_Given data_
%%

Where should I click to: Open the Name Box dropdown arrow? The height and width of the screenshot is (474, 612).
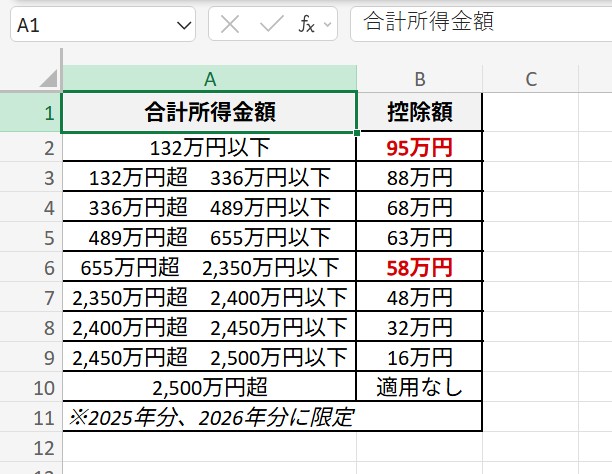[184, 25]
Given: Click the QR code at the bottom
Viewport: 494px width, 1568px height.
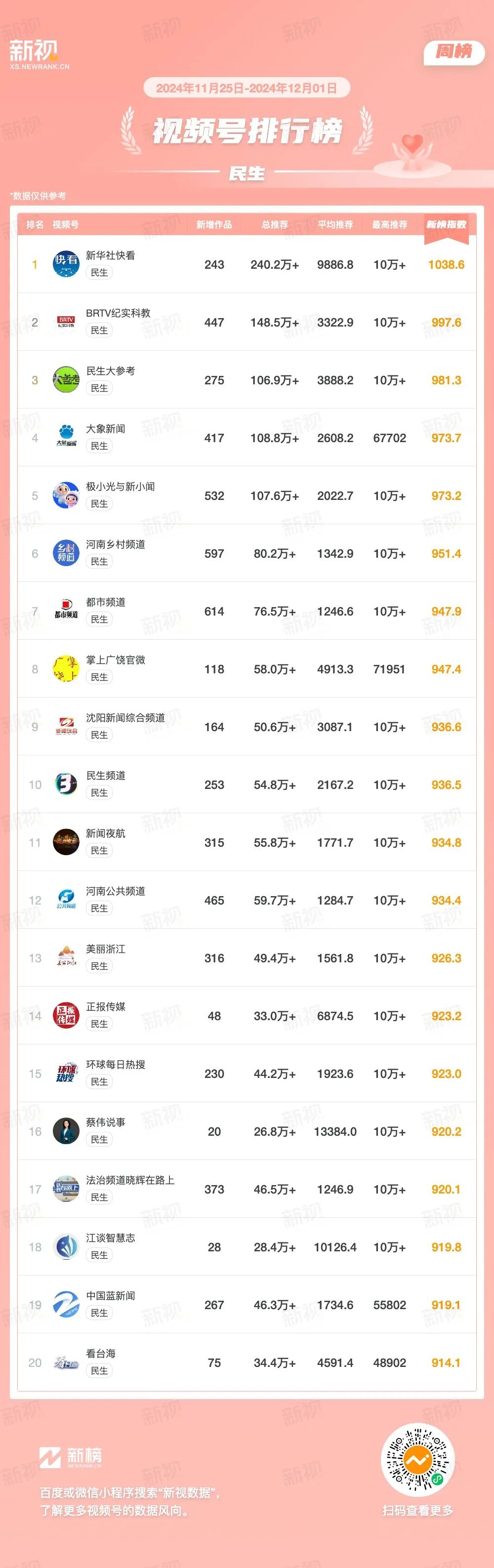Looking at the screenshot, I should (417, 1460).
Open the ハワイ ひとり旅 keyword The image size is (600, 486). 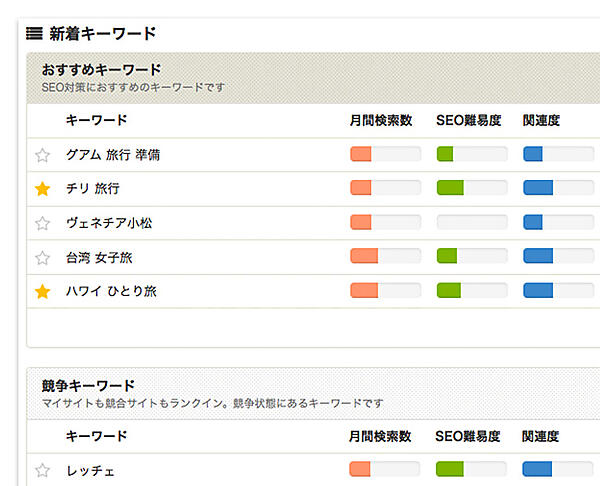click(111, 292)
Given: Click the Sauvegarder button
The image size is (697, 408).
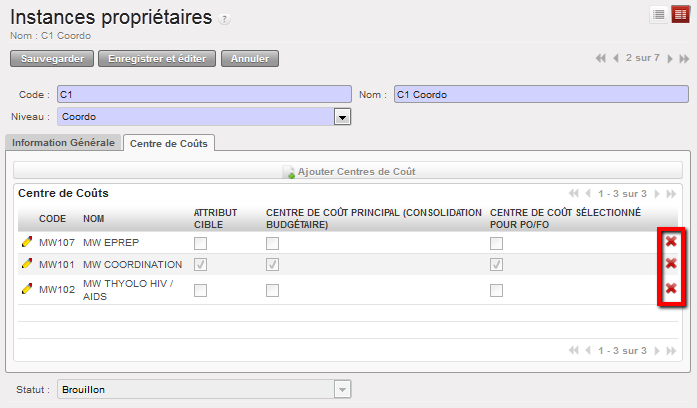Looking at the screenshot, I should 52,59.
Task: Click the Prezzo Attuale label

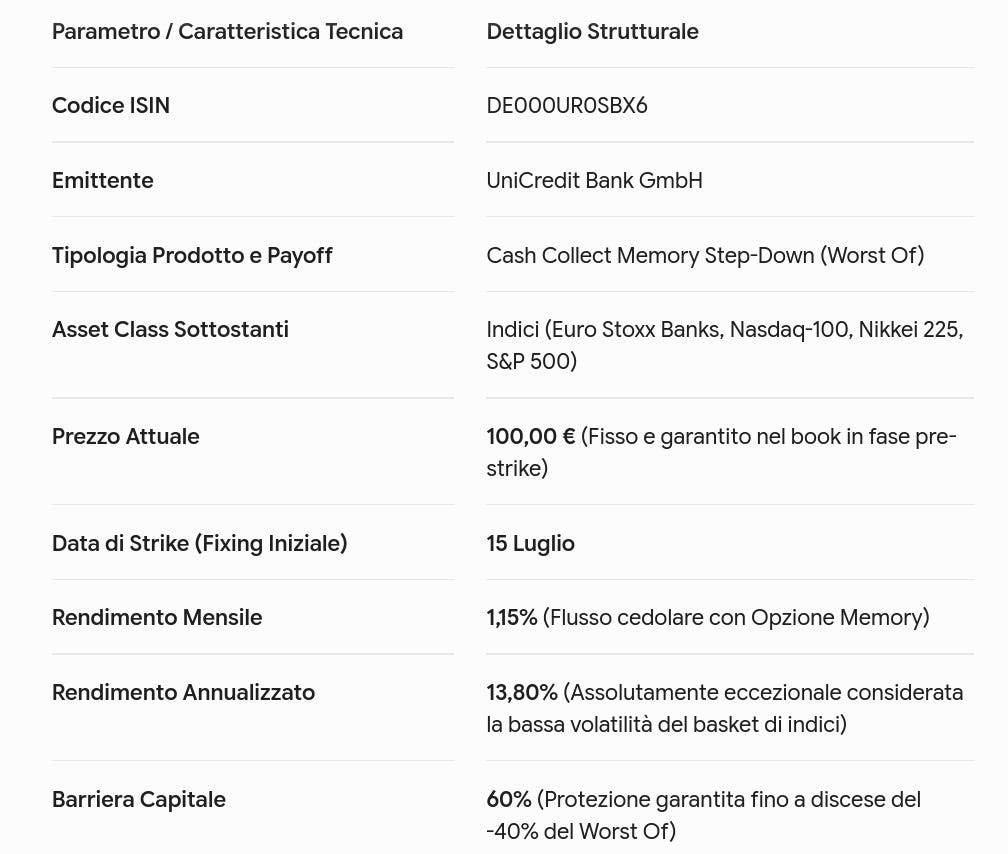Action: click(x=126, y=436)
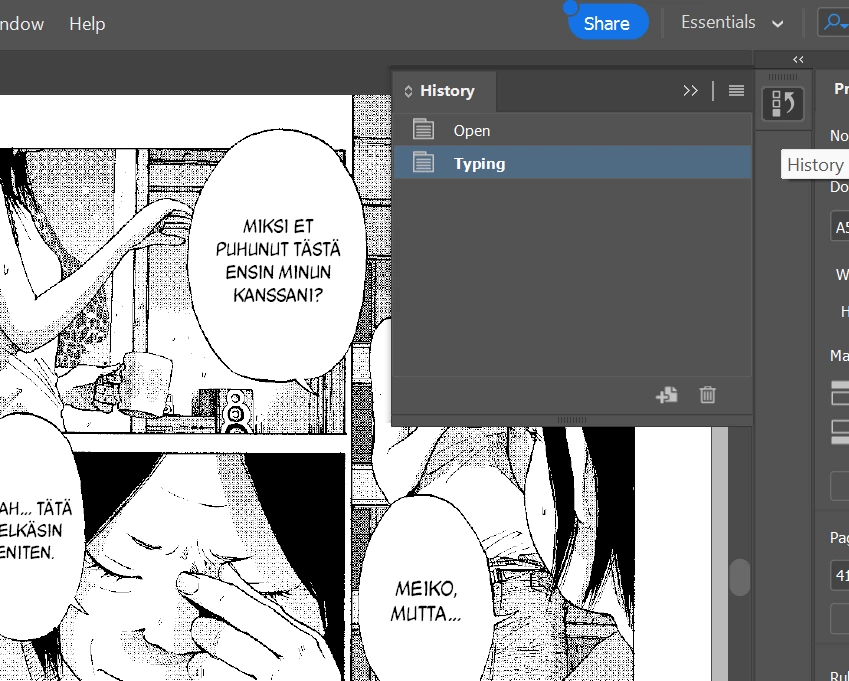Open the History panel flyout menu

click(x=736, y=90)
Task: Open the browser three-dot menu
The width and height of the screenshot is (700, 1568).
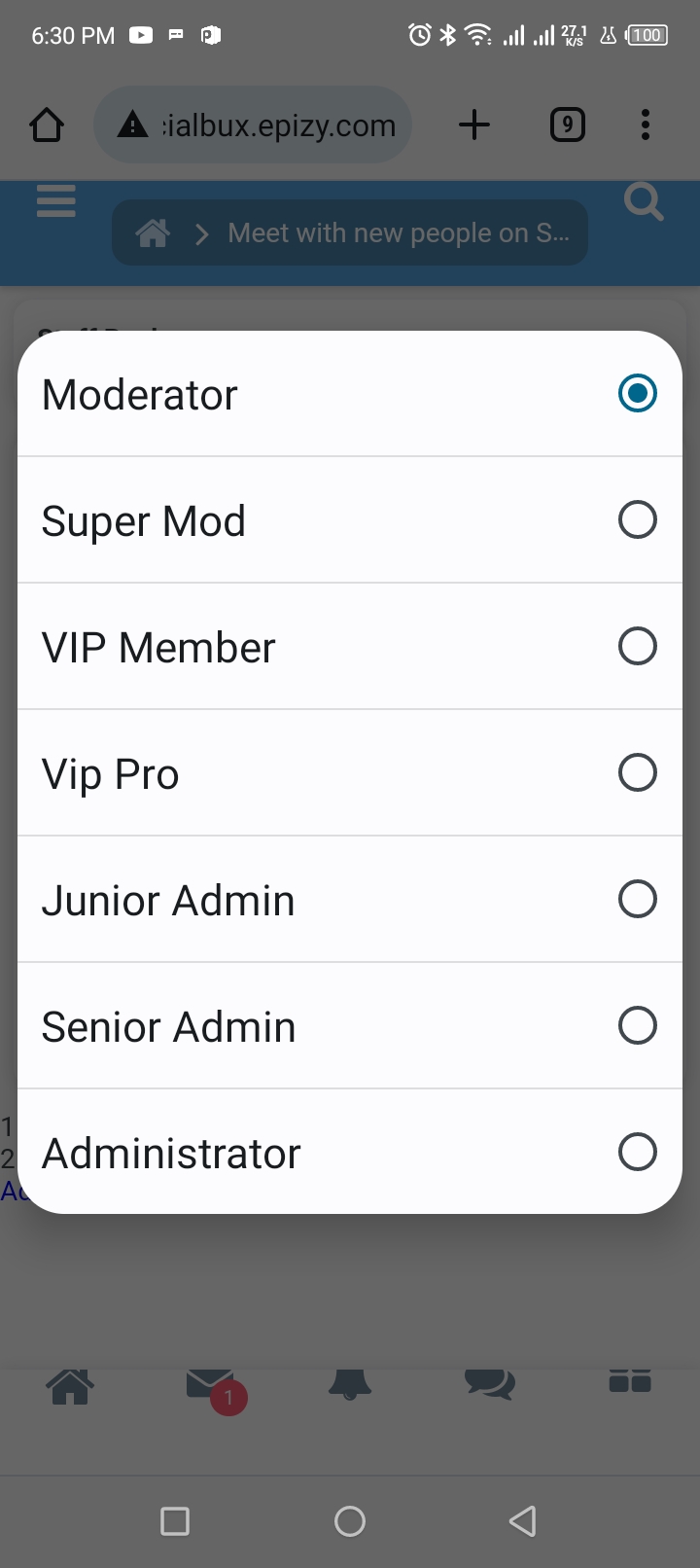Action: pyautogui.click(x=646, y=125)
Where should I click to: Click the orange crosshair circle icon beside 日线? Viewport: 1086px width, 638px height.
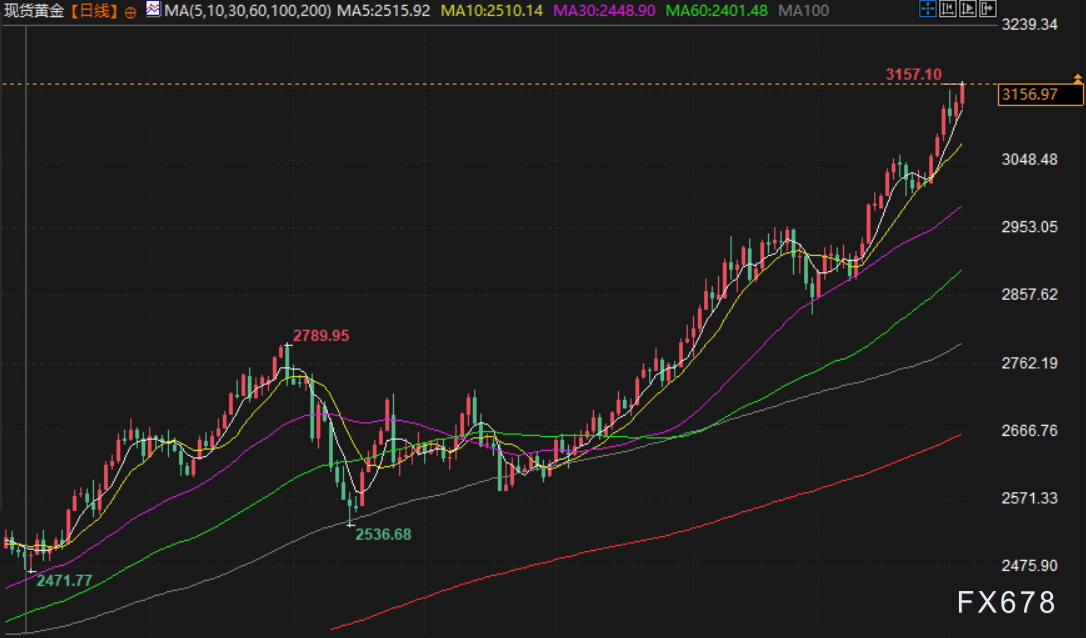pos(131,12)
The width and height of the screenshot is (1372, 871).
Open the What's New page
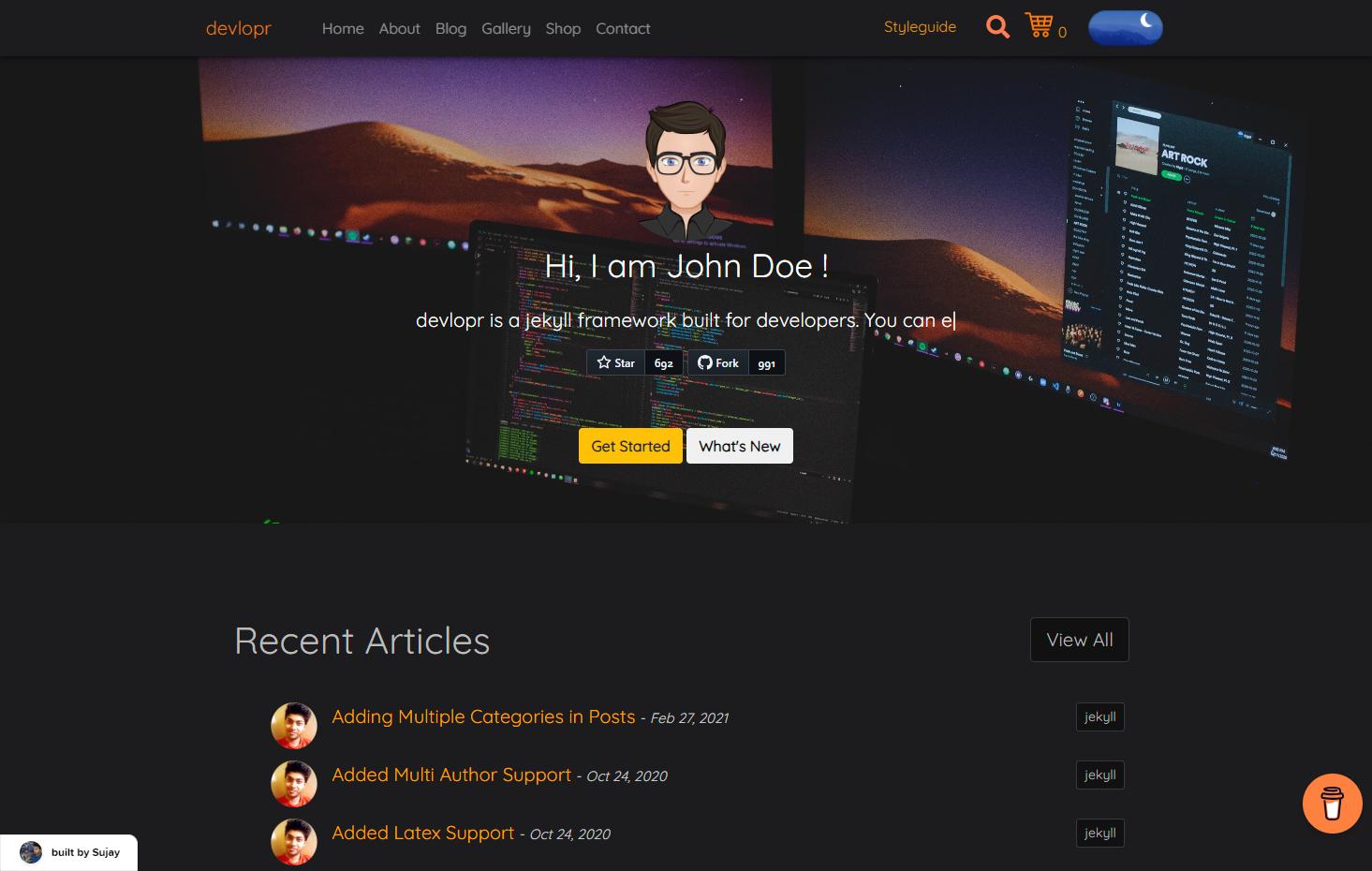(739, 446)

%%

_Problem details_
Everything from the line with "Given: Click the Sauvegarder button" through the last line above should be reproduced exactly, both ends included; pictures must be omitted.

_Task answer_
Given: Click the Sauvegarder button
The image size is (697, 408).
Looking at the screenshot, I should 52,59.
Task: Click the Prezzo Attuale label

Action: click(x=126, y=436)
Open the History panel flyout menu

click(x=736, y=90)
Task: Open the browser three-dot menu
The width and height of the screenshot is (700, 1568).
Action: pyautogui.click(x=646, y=125)
Where should I click to: Click the orange crosshair circle icon beside 日线? Viewport: 1086px width, 638px height.
pos(131,12)
The width and height of the screenshot is (1372, 871).
Open the What's New page
(739, 446)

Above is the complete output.